Context-aware Privacy Bounds for Linear Queries
For data analysts using differential privacy, this work provides a method to reduce noise in linear queries by leveraging prior knowledge, though it is incremental as it builds on existing pointwise maximal leakage framework.
The authors show that differential privacy's context-free definition leads to excessive noise for linear queries. By incorporating a prior distribution assumption, they derive tighter context-aware privacy bounds for the Laplace mechanism, reducing required noise while maintaining guarantees.

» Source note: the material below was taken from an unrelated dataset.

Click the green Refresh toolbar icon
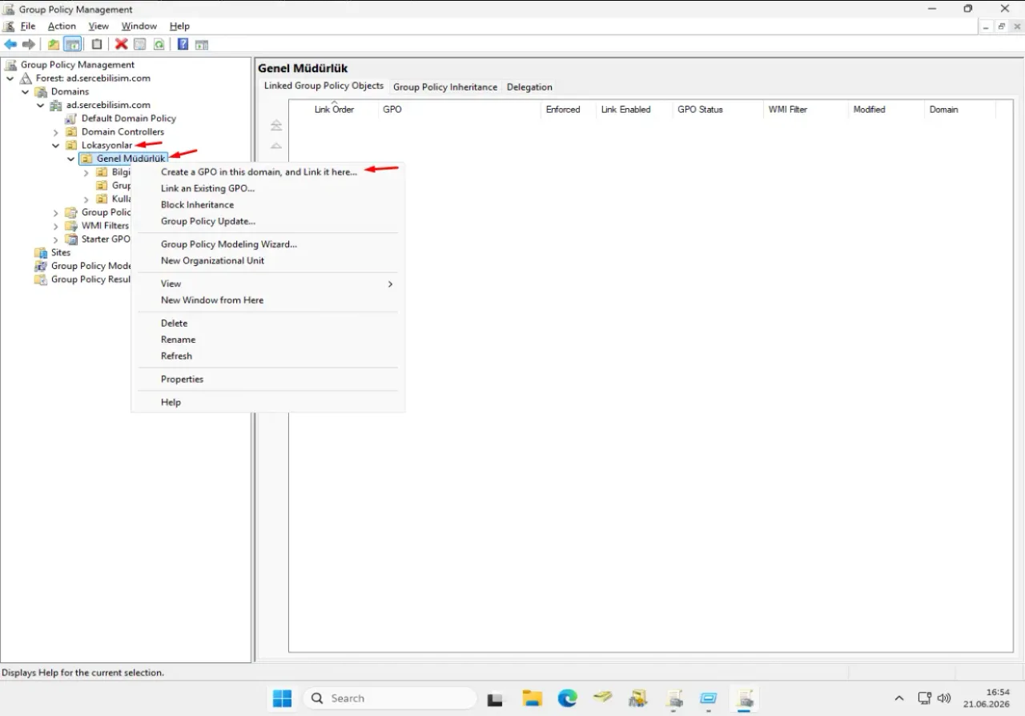The height and width of the screenshot is (716, 1025). [x=159, y=45]
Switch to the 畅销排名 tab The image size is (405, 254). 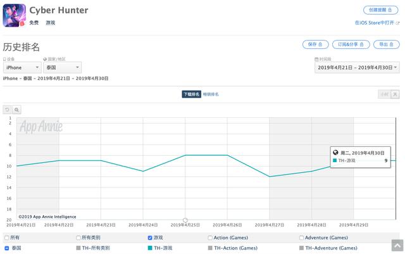[x=211, y=94]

Linear queries, as the basis of broad analysis tasks, are often released through privacy mechanisms based on differential privacy (DP), the most popular framework for privacy protection. However, DP adopts a context-free definition that operates independently of the data-generating distribution. In this paper, we revisit the privacy analysis of the Laplace mechanism through the lens of pointwise maximal leakage (PML). We demonstrate that the distribution-agnostic definition of the DP framework often mandates excessive noise. To address this, we incorporate an assumption about the prior distribution by lower-bounding the probability of any single record belonging to any specific class. With this assumption, we derive a tight, context-aware leakage bound for general linear queries, and prove that our derived bound is strictly tighter than the standard DP guarantee and converges to the DP guarantee as this probability lower bound approaches zero. Numerical evaluations demonstrate that by exploiting this prior knowledge, the required noise scale can be reduced while maintaining privacy guarantees.